Abstract
The nucleation and growth mechanism and polymorph-property correlations in the molecular cocrystal field are widely sought but currently remain unclear. Herein, a new wire-like morphology of phenazine (Phz)-chloranilic acid (H2ca) cocrystal (PHC) is demonstrated for the first time, and the self-assembly of Phz and H2ca is controlled to selectively prepare kinetically stable wires and thermodynamically stable plates. Specifically, low precursor concentration is beneficial for one-dimensional (1D) self-assembly along the [010] crystallographic direction, while only supersaturation can trigger 2D self-assembly along the [100] and [010] directions, respectively. This is understandable in terms of the (020) face showing the largest attachment energy (Eatt) and the (002) face possessing the smallest surface energy (Esurf).

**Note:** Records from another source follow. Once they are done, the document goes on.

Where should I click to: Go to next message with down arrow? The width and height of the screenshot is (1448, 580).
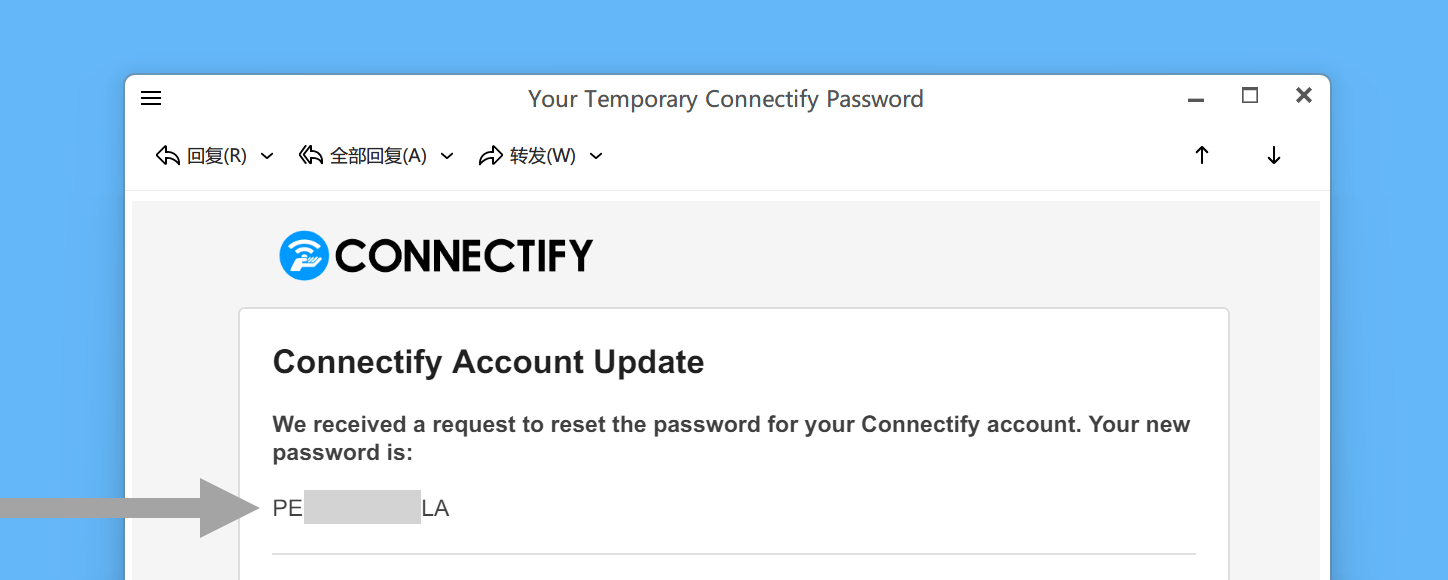click(x=1274, y=155)
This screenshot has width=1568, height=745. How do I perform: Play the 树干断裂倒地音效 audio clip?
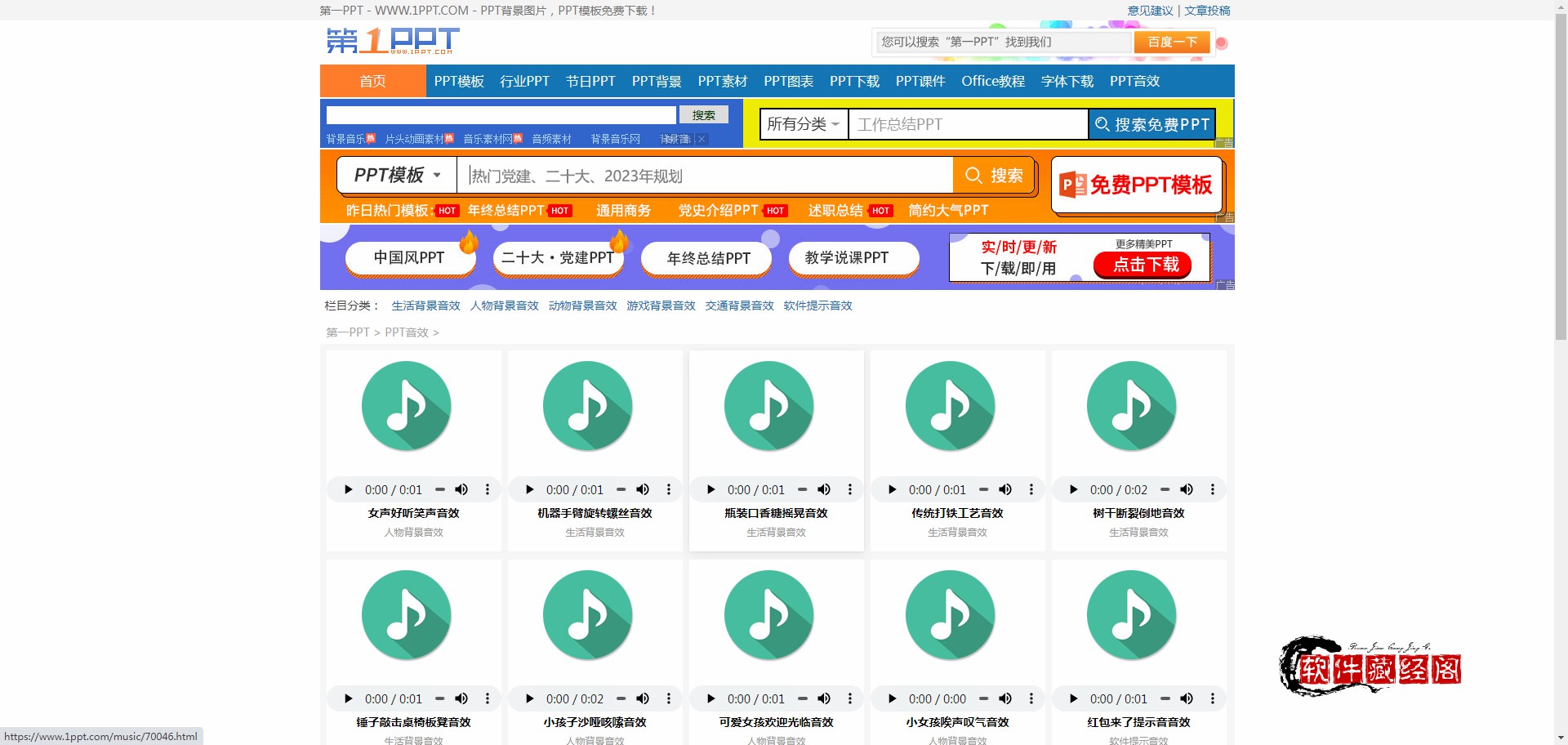point(1074,490)
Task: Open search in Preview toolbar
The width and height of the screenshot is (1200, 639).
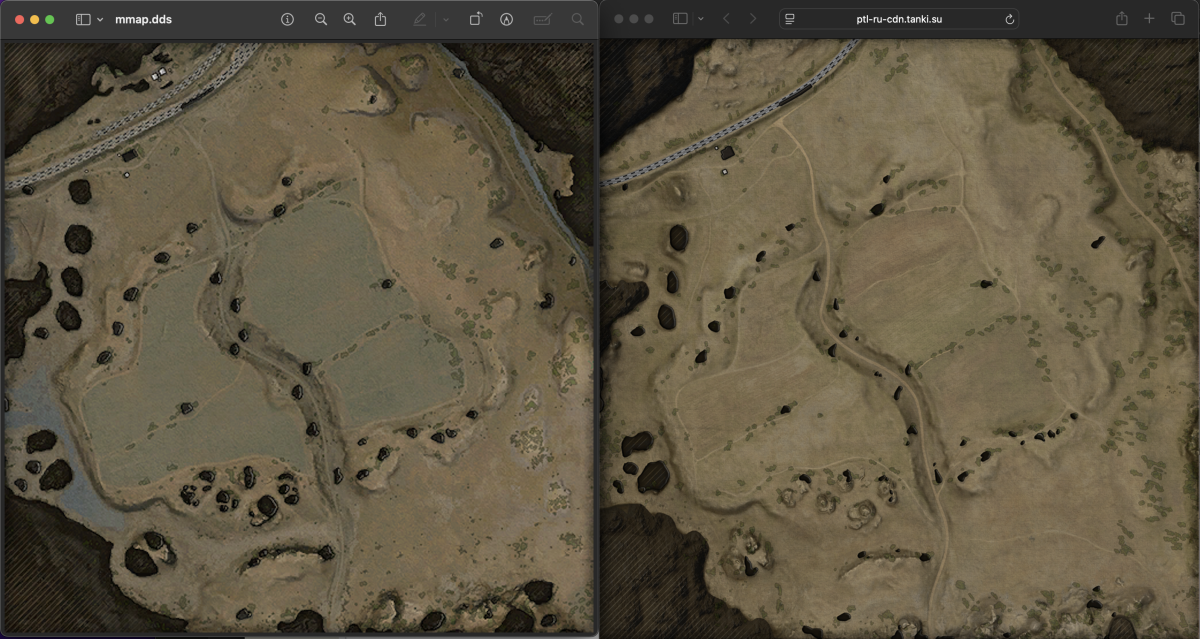Action: pos(577,19)
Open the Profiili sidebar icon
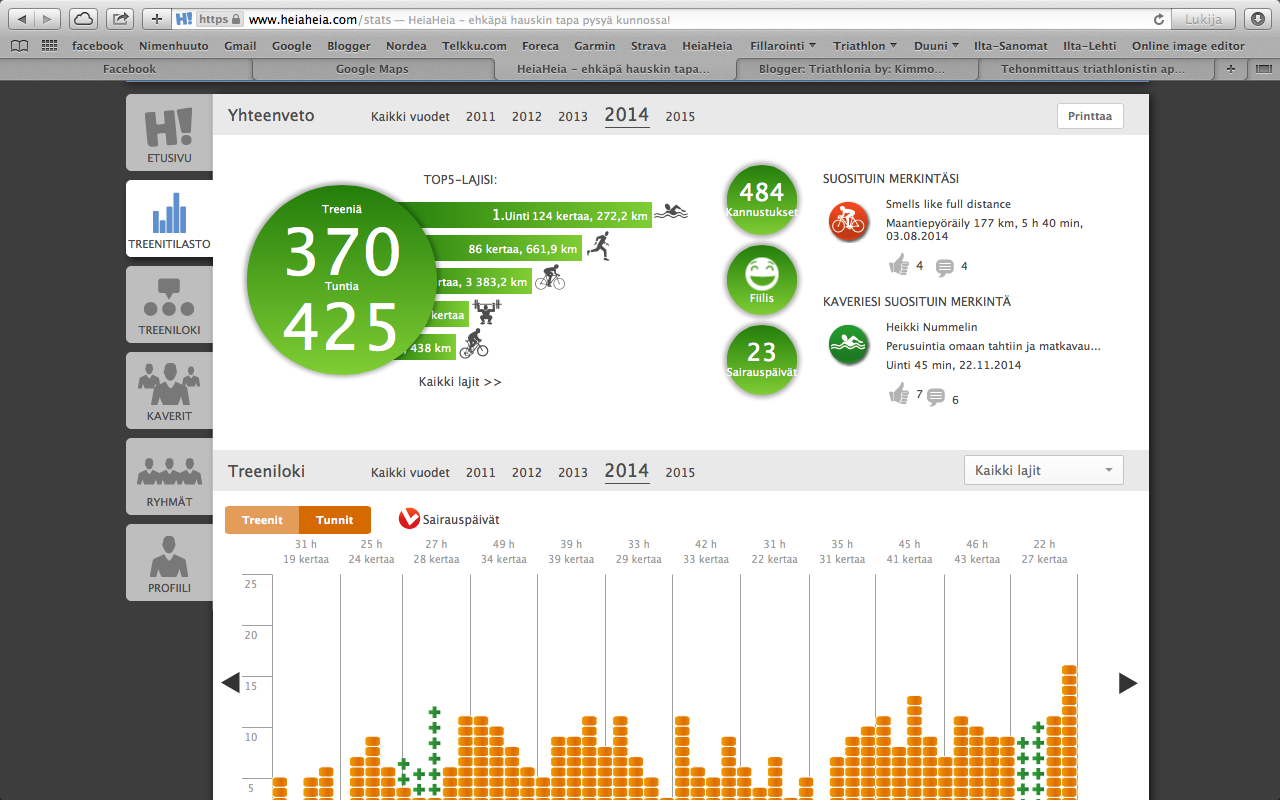The width and height of the screenshot is (1280, 800). pyautogui.click(x=169, y=562)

Moreover, anisotropic Raman spectra related to the mode symmetry and atomic displacements in two types of PHCs are revealed, and the same Raman-active vibrational bands of PHC wire and plate show different polarization responses, which is intrinsically ascribed to their different molecular orientations. Overall, this is the first case that morphologies of cocrystal are precisely tuned with comprehensive investigations of their anisotropic vibrational characteristics.
摘要
本文首次报道了Phz-H2ca铁电共晶的一种线状形貌, 并通过原子力显微镜、 透射电子显微镜、 X射线衍射、 紫外可见吸收光谱、 差示扫描量热法和固体核磁等实验手段证实. 共晶成核生长实验和Materials Studio软件模拟研究发现, (020)面具有最大的结合能, 在较低前驱体浓度下晶核沿[010]方向组装形成动力学稳定的线状形貌, (002)面具有最小的表面能和最大生长势垒, 即使在超饱和前驱体浓度下也只有(200)和(020)等晶面的生长势垒被突破, 使晶核沿[100]和[010]两个方向生长为热力学稳定的六边形片状形貌. 微区拉曼光谱实验研究表明, 两种Phz-H2ca共晶的拉曼峰具有截然不同的各向异性响应性, 归因于其不同的分子排布取向. 该研究工作实现了对分子共晶的控制制备, 阐明了其中的结构功能关系, 为共晶功能材料的进一步大规模应用提供了有力借鉴.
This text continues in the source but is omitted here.